Exercise goal:
In the beet chicken skewer recipe, how much orange marmalade is listed?

Source document:
Ruby Beet Chicken Salad Skewers with Citrus-Stone Ground Mustard Vinaigrette


 PREP TIME: 25 MINUTES | COOK TIME: 20 MINUTES

PREP TIME: 25 MINUTES | COOK TIME: 20 MINUTES

INGREDIENTS

  • 1 jar (16 ounces) Aunt Nellie's Baby Whole Pickled Beets, drained (See Note)
  • 2 large boneless, skinless chicken breast halves (about 1 pound)
  • Salt
  • Pepper
  • 4-1/2 tablespoons stone ground mustard, divided
  • 1-1/2 tablespoons plus 1/3 cup orange marmalade, divided
  • 2 tablespoons minced fresh chives
  • 1 large lemon, zested & juiced (1/3 cup juice)

Raw records:

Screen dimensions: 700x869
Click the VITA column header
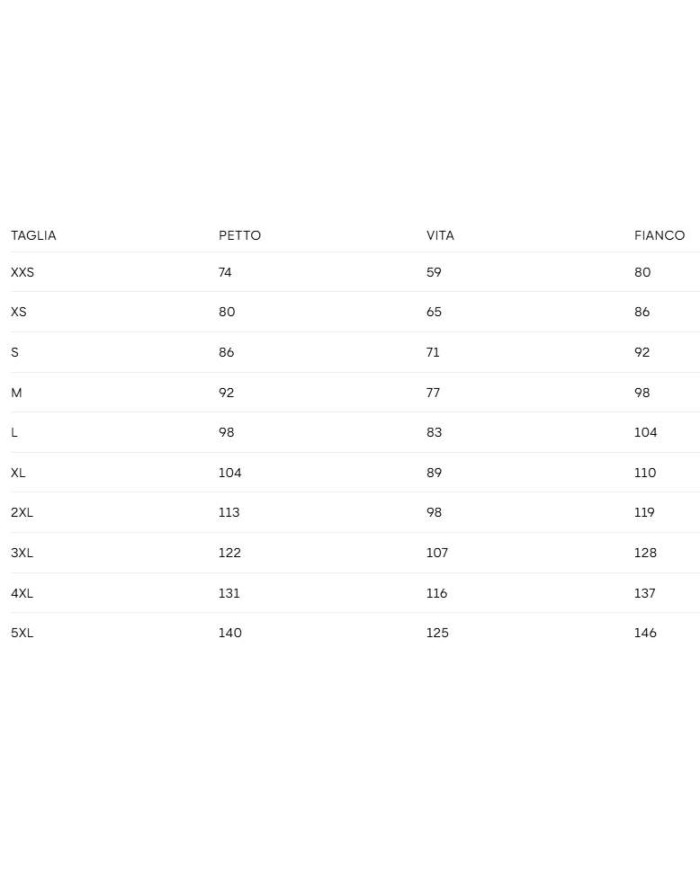click(440, 236)
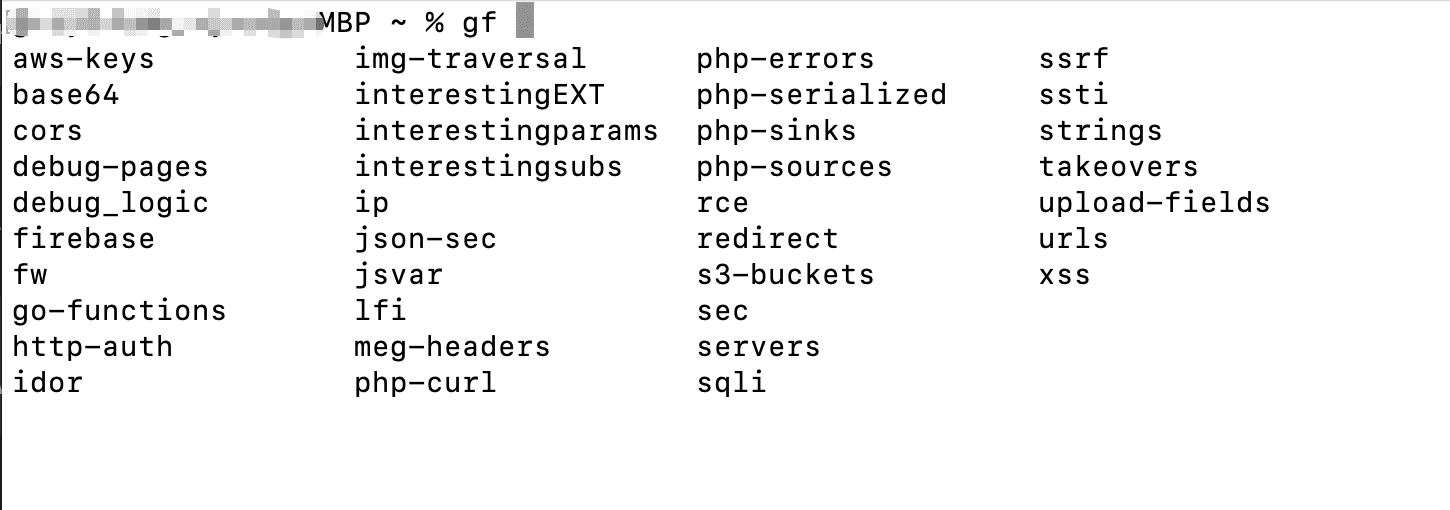The width and height of the screenshot is (1450, 510).
Task: Select the upload-fields pattern name
Action: click(1154, 203)
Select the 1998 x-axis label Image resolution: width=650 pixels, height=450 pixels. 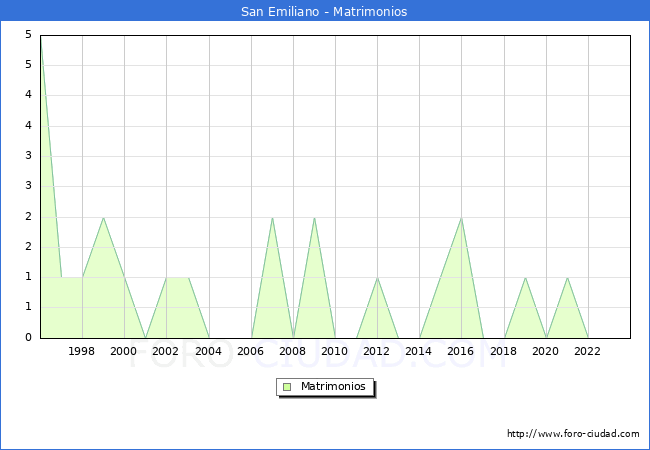(x=82, y=351)
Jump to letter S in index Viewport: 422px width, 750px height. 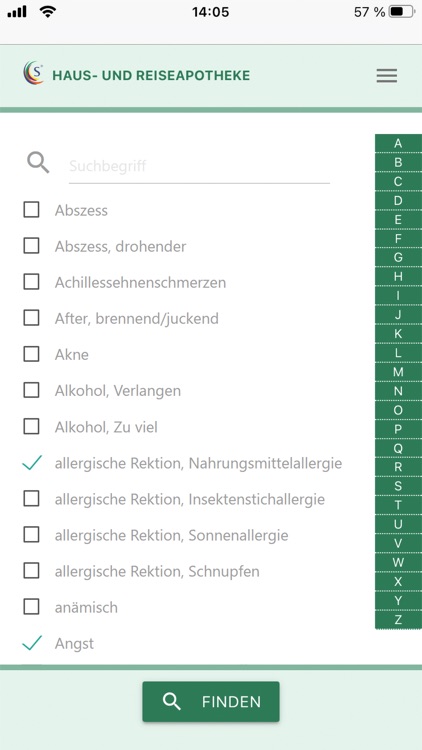click(398, 486)
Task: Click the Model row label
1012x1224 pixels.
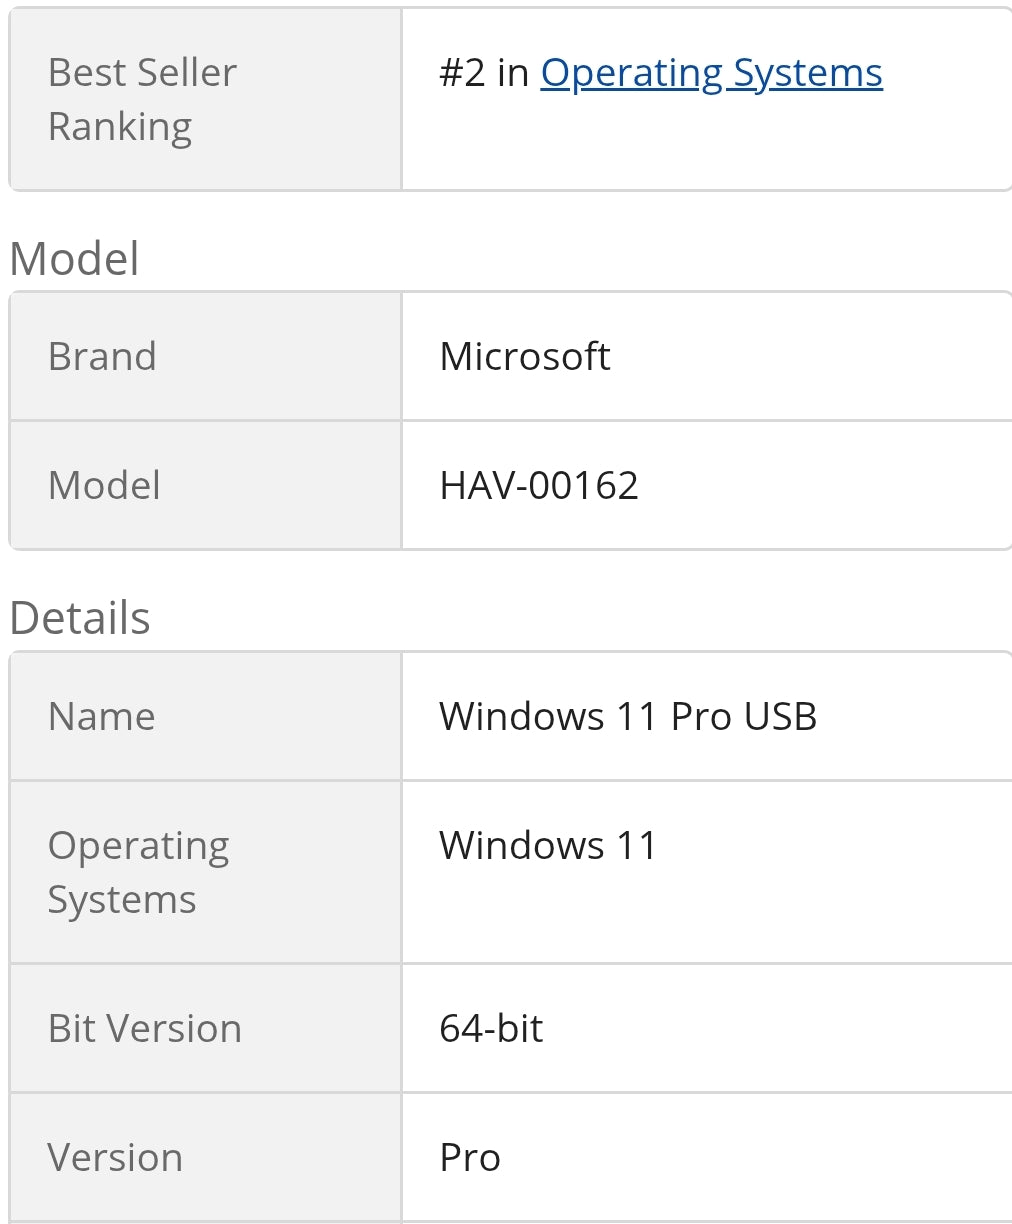Action: pos(104,486)
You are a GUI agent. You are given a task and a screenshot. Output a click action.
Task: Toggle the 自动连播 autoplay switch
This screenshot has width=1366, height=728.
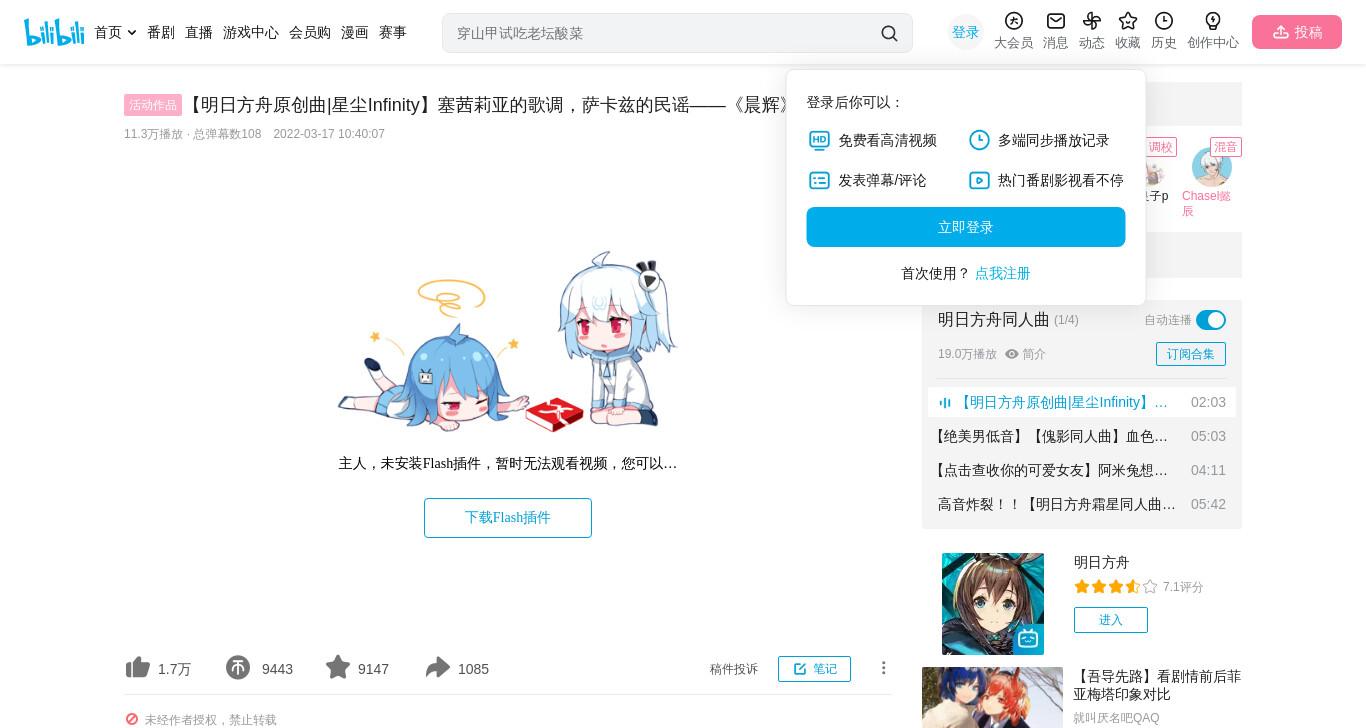[x=1211, y=320]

Task response:
1-1/2 tablespoons plus 1/3 cup, divided.